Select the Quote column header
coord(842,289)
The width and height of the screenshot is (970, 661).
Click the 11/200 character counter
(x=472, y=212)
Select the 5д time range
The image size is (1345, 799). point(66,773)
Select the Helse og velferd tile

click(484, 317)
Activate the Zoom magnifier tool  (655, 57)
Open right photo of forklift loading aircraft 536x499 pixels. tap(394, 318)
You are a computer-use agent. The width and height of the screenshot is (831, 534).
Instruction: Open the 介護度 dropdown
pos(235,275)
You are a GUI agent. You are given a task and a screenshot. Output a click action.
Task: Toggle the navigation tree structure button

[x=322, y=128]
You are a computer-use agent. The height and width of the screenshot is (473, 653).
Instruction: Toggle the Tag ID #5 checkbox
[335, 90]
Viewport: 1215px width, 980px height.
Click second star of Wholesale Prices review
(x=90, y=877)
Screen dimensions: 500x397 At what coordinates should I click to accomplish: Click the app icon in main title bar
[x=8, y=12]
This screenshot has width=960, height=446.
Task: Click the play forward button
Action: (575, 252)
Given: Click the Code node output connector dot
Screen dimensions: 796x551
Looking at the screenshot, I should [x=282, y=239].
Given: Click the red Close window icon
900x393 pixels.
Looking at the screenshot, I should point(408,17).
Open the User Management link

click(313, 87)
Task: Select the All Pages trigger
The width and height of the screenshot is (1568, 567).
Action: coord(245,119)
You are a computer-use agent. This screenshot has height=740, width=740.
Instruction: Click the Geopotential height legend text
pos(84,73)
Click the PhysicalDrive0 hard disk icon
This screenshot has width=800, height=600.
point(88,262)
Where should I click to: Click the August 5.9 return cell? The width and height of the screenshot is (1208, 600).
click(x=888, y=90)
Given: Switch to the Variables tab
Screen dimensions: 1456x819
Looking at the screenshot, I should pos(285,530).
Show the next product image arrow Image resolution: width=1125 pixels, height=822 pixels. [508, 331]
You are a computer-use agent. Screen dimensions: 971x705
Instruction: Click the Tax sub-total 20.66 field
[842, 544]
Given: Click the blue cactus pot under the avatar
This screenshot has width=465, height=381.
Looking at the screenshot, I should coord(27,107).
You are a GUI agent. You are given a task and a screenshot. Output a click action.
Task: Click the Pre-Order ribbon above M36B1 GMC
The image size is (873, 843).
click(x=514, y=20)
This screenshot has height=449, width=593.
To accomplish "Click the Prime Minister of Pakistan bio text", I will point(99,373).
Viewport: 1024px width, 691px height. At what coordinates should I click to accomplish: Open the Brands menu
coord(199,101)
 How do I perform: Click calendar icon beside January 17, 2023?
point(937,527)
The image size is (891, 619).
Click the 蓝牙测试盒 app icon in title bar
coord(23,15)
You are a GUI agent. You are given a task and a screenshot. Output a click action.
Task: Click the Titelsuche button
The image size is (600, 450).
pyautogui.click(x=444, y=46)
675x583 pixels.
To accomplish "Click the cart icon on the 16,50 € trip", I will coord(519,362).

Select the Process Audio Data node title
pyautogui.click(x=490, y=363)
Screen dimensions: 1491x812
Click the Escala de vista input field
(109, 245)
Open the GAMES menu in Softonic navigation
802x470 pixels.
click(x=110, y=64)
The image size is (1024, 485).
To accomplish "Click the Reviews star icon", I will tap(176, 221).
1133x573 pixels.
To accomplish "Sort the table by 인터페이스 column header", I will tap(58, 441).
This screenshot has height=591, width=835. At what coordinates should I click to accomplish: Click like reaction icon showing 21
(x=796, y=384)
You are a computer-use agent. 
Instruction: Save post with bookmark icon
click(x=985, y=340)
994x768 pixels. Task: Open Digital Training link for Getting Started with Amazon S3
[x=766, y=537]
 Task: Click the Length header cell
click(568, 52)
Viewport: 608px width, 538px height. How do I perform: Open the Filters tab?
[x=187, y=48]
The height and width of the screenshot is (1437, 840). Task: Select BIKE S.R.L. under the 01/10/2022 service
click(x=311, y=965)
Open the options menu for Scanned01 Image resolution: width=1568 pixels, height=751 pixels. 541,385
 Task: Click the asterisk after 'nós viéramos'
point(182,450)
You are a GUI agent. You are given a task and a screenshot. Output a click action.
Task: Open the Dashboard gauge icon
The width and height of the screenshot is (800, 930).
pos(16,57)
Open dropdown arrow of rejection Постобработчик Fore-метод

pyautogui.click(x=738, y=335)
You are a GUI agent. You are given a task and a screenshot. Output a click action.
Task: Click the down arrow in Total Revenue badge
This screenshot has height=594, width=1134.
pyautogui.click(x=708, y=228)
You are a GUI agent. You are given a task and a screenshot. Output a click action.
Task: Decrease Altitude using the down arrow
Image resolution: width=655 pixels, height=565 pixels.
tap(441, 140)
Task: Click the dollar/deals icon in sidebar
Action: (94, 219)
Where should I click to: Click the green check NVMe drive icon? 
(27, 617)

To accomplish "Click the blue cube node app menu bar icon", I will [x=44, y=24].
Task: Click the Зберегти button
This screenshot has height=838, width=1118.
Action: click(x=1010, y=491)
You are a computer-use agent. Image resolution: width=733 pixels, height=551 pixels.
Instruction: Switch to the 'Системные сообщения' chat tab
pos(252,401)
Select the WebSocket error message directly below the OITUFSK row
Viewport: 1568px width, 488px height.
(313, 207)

• • • • •

# ASSIGNMENT
Repeat the data in its entirety, character for character.

# EXERCISE OUTPUT
Select the Quote column header
coord(842,289)
The width and height of the screenshot is (970, 661).
Click the 11/200 character counter
(x=472, y=212)
Select the 5д time range
The image size is (1345, 799). point(66,773)
Select the Helse og velferd tile

click(484, 317)
Activate the Zoom magnifier tool  (655, 57)
Open right photo of forklift loading aircraft 536x499 pixels. tap(394, 318)
You are a computer-use agent. The width and height of the screenshot is (831, 534).
Instruction: Open the 介護度 dropdown
pos(235,275)
You are a GUI agent. You are given a task and a screenshot. Output a click action.
Task: Toggle the navigation tree structure button

[x=322, y=128]
You are a computer-use agent. The height and width of the screenshot is (473, 653).
Instruction: Toggle the Tag ID #5 checkbox
[335, 90]
Viewport: 1215px width, 980px height.
Click second star of Wholesale Prices review
(x=90, y=877)
Screen dimensions: 500x397 At what coordinates should I click to accomplish: Click the app icon in main title bar
[x=8, y=12]
This screenshot has width=960, height=446.
Task: Click the play forward button
Action: (575, 252)
Given: Click the Code node output connector dot
Screen dimensions: 796x551
Looking at the screenshot, I should [x=282, y=239].
Given: Click the red Close window icon
900x393 pixels.
Looking at the screenshot, I should point(408,17).
Open the User Management link

click(313, 87)
Task: Select the All Pages trigger
The width and height of the screenshot is (1568, 567).
Action: coord(245,119)
You are a computer-use agent. This screenshot has height=740, width=740.
Instruction: Click the Geopotential height legend text
pos(84,73)
Click the PhysicalDrive0 hard disk icon
This screenshot has width=800, height=600.
point(88,262)
Where should I click to: Click the August 5.9 return cell? The width and height of the screenshot is (1208, 600).
click(x=888, y=90)
Given: Switch to the Variables tab
Screen dimensions: 1456x819
Looking at the screenshot, I should pos(285,530).
Show the next product image arrow Image resolution: width=1125 pixels, height=822 pixels. [508, 331]
You are a computer-use agent. Screen dimensions: 971x705
Instruction: Click the Tax sub-total 20.66 field
[842, 544]
Given: Click the blue cactus pot under the avatar
This screenshot has width=465, height=381.
Looking at the screenshot, I should coord(27,107).
You are a GUI agent. You are given a task and a screenshot. Output a click action.
Task: Click the Pre-Order ribbon above M36B1 GMC
The image size is (873, 843).
click(x=514, y=20)
This screenshot has height=449, width=593.
To accomplish "Click the Prime Minister of Pakistan bio text", I will point(99,373).
Viewport: 1024px width, 691px height. At what coordinates should I click to accomplish: Open the Brands menu
coord(199,101)
 How do I perform: Click calendar icon beside January 17, 2023?
point(937,527)
The image size is (891, 619).
Click the 蓝牙测试盒 app icon in title bar
coord(23,15)
You are a GUI agent. You are given a task and a screenshot. Output a click action.
Task: Click the Titelsuche button
The image size is (600, 450).
pyautogui.click(x=444, y=46)
675x583 pixels.
To accomplish "Click the cart icon on the 16,50 € trip", I will coord(519,362).

Select the Process Audio Data node title
pyautogui.click(x=490, y=363)
Screen dimensions: 1491x812
Click the Escala de vista input field
(109, 245)
Open the GAMES menu in Softonic navigation
802x470 pixels.
click(x=110, y=64)
The image size is (1024, 485).
To accomplish "Click the Reviews star icon", I will tap(176, 221).
1133x573 pixels.
To accomplish "Sort the table by 인터페이스 column header", I will tap(58, 441).
This screenshot has height=591, width=835. At what coordinates should I click to accomplish: Click like reaction icon showing 21
(x=796, y=384)
You are a computer-use agent. 
Instruction: Save post with bookmark icon
click(x=985, y=340)
994x768 pixels. Task: Open Digital Training link for Getting Started with Amazon S3
[x=766, y=537]
 Task: Click the Length header cell
click(568, 52)
Viewport: 608px width, 538px height. How do I perform: Open the Filters tab?
[x=187, y=48]
The height and width of the screenshot is (1437, 840). Task: Select BIKE S.R.L. under the 01/10/2022 service
click(x=311, y=965)
Open the options menu for Scanned01 Image resolution: width=1568 pixels, height=751 pixels. 541,385
 Task: Click the asterisk after 'nós viéramos'
point(182,450)
You are a GUI agent. You are given a task and a screenshot. Output a click action.
Task: Open the Dashboard gauge icon
The width and height of the screenshot is (800, 930).
pos(16,57)
Open dropdown arrow of rejection Постобработчик Fore-метод

pyautogui.click(x=738, y=335)
You are a GUI agent. You are given a task and a screenshot. Output a click action.
Task: Click the down arrow in Total Revenue badge
This screenshot has height=594, width=1134.
pyautogui.click(x=708, y=228)
You are a GUI agent. You are given a task and a screenshot. Output a click action.
Task: Decrease Altitude using the down arrow
Image resolution: width=655 pixels, height=565 pixels.
tap(441, 140)
Task: Click the dollar/deals icon in sidebar
Action: (94, 219)
Where should I click to: Click the green check NVMe drive icon? 
(27, 617)

To accomplish "Click the blue cube node app menu bar icon", I will [x=44, y=24].
Task: Click the Зберегти button
This screenshot has height=838, width=1118.
Action: click(x=1010, y=491)
You are a computer-use agent. Image resolution: width=733 pixels, height=551 pixels.
Instruction: Switch to the 'Системные сообщения' chat tab
pos(252,401)
Select the WebSocket error message directly below the OITUFSK row
Viewport: 1568px width, 488px height.
(313, 207)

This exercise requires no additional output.